◆ Task list:
**A)** In the game review, rewrite the part that starts with the words "The levels are quite varied" and ends with "chunk of them.", swapping "sewers" for "rooftops".
**B)** Answer these questions using the game review:
(i) About how many missions does the game have?
(ii) Which button switches between your gun and your bombs?
(iii) How long can the fight against the longest boss go on?

The levels are quite varied with some unique themes, like making your way through a Rebel-occupied cityscape, nipping in and out of buildings and even using the sewers. Most of the levels are quite big, though knowing where the exit is will help you skip a surprisingly large chunk of them.
The game features nearly twenty missions, but you won't see them all in one playthrough. By taking alternate exits or even dying on certain levels, you'll end up being led to a different mission - and in the latter case, you'll have to bust your way out of a Rebel prison using only your knife. It's a cool feature, one that its sequel would greatly expand upon. It can be quite obtuse about this at times, though 2nd Mission would try to remedy that with its radio call function between stages, offering hints and tips.
You only have three special weapons, two bomb types and two vehicles, sadly. The Metal Slug and Slug Flyer are used only in special screens - you can't eject from them and travel on foot. The Metal Slug functions fair enough, but the Slug Flyer is relegated to slow-moving, auto-scrolling stages that I suppose are meant to evoke a shmup, but are just a chore to go through. The Slug Flyer also has the dubious honour of facing the longest boss in the game. Its pattern is predictable, sure, but it has so much health that the fight can easily go on for ten minutes!
The player also lacks the quick dexterity of the arcade characters. You have to toggle between your gun and your bombs with the Option button, which is rather unwieldy. If you throw a grenade while moving forward, you can't turn or move until the animation finishes - so if you're jumping towards a spiky vehicle, you'll be lucky if you can move out of the way in time. For the most part the player controls reasonably well, but little quirks and oddities like that can become a nuisance, especially in some of the tougher fights.

Dataset entries
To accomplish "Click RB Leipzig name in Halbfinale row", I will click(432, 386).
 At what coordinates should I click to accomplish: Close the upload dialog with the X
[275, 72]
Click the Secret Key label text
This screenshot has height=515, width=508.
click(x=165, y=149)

◆ Responses:
**A)**
The levels are quite varied with some unique themes, like making your way through a Rebel-occupied cityscape, nipping in and out of buildings and even using the rooftops. Most of the levels are quite big, though knowing where the exit is will help you skip a surprisingly large chunk of them.

**B)**
(i) Nearly twenty.
(ii) The Option button.
(iii) Ten minutes.